Again, these rescaled values are easier to interpret, and the relationships between ranges with different spreads are visible and not artificially flattened.

Zoom in on UD comparisons

Now subset these final data frames to just look at points that are essentially within the first (small sample size, small spread, SMLn_SMLsd) range’s 99%iso (but for the sake of simplicity, I won’t actually calculate the range and put points in there, I’ll just use points for which the values are already calculated, and the SMLn_SMLsd values are >0).

df.ls <- list(raw = subset(df.raw, SMLn_SMLsd > 0), vol = subset(df.vol, SMLn_SMLsd > 0), rscl = subset(df.rscl, SMLn_SMLsd > 0))

par(resetPar())

And look at the relationship between ‘SMLn_SMLsd’ and ‘LGn_SMLsd’

par(mfrow=c(1,3))
for (i in 1:3) { 
  plot(SMLn_SMLsd~LGn_SMLsd, data=df.ls[[i]],
       pch=16, cex=0.7, 
       asp=1, main=names(df.ls)[i])
}

Note here how, because we’re comparing two ranges with similar spread (both SMLsd), it doesn’t really matter too much which values we use, the relationship always looks the same.

And look at the relationship between ‘SMLn_SMLsd’ and ‘SMLn_LGsd’

par(mfrow=c(1,3))
for (i in 1:3) { 
  plot(SMLn_SMLsd~SMLn_LGsd, data=df.ls[[i]],
       pch=16, cex=0.7, 
       asp=1, main=names(df.ls)[i])
}

But now here, comparing a small spread range (SMLsd) to a wide-spread range (LGsd), we see that the raw data looses it’s power to show the relationship because the variance within the wide-spread range is so little since each UD pixel is worth less.
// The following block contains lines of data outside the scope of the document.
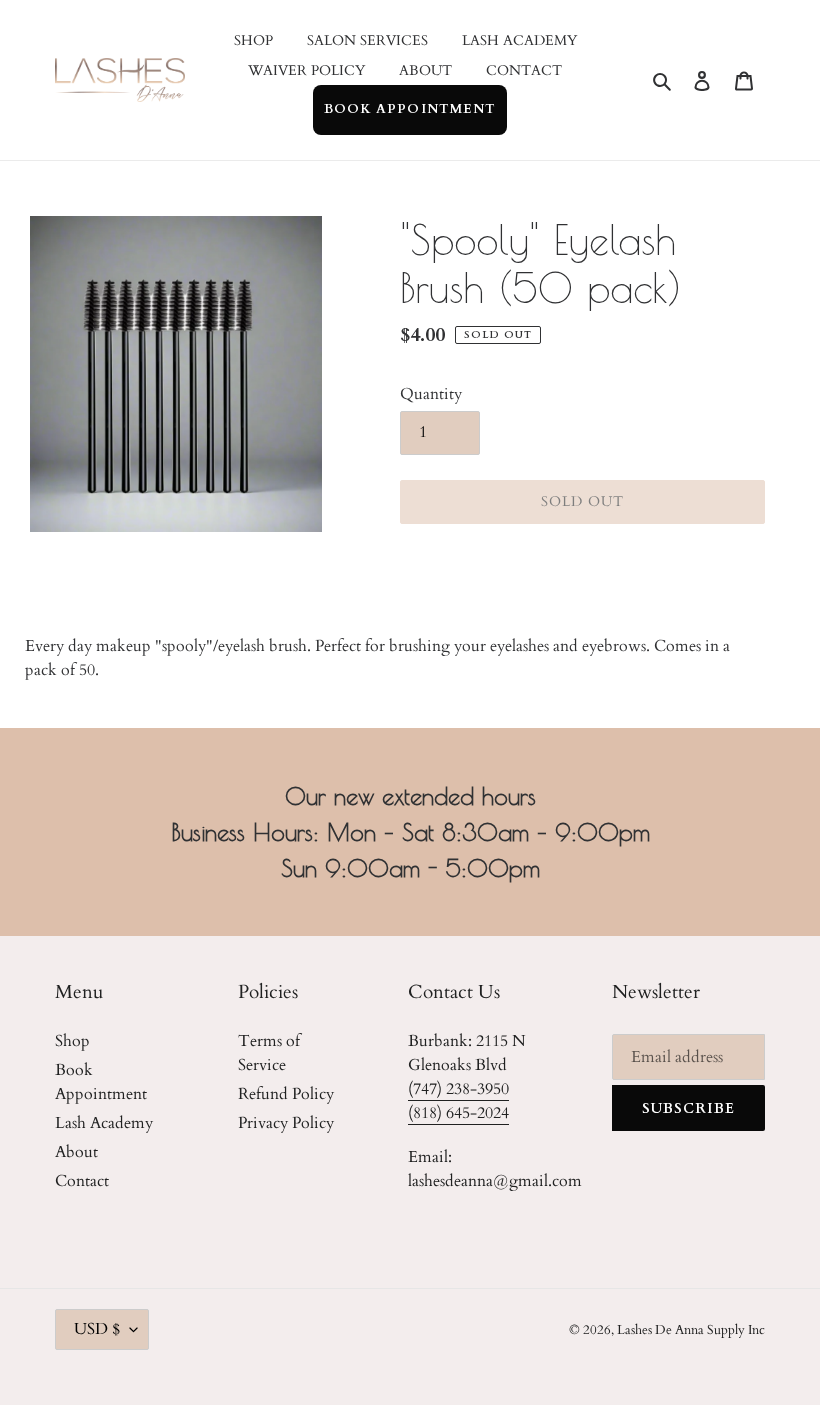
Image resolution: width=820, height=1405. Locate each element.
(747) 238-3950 (458, 1089)
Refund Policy (286, 1094)
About (76, 1152)
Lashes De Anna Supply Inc (691, 1330)
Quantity (431, 394)
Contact (82, 1181)
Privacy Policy (286, 1123)
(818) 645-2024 (458, 1113)
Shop (72, 1041)
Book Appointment (410, 109)
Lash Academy (104, 1123)
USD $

The two different scaling methods, however, both produce similar results

And look at the relationship between ‘SMLn_SMLsd’ and ‘LGn_LGsd’

par(mfrow=c(1,3))
for (i in 1:3) { 
  plot(SMLn_SMLsd~LGn_LGsd, data=df.ls[[i]],
       pch=16, cex=0.7, 
       asp=1, main=names(df.ls)[i])
}

Same as the previous one.

Abbreviated Conclusion

I think that using the inverted volume (vol) or the rescaled @data$ud (rscl) methods are both appropriate and both basically the same, in the end. I like the rscl option because it’s fewer steps, and I find the 0 to 1 range to be even more intuitive than a 0 to 100 range.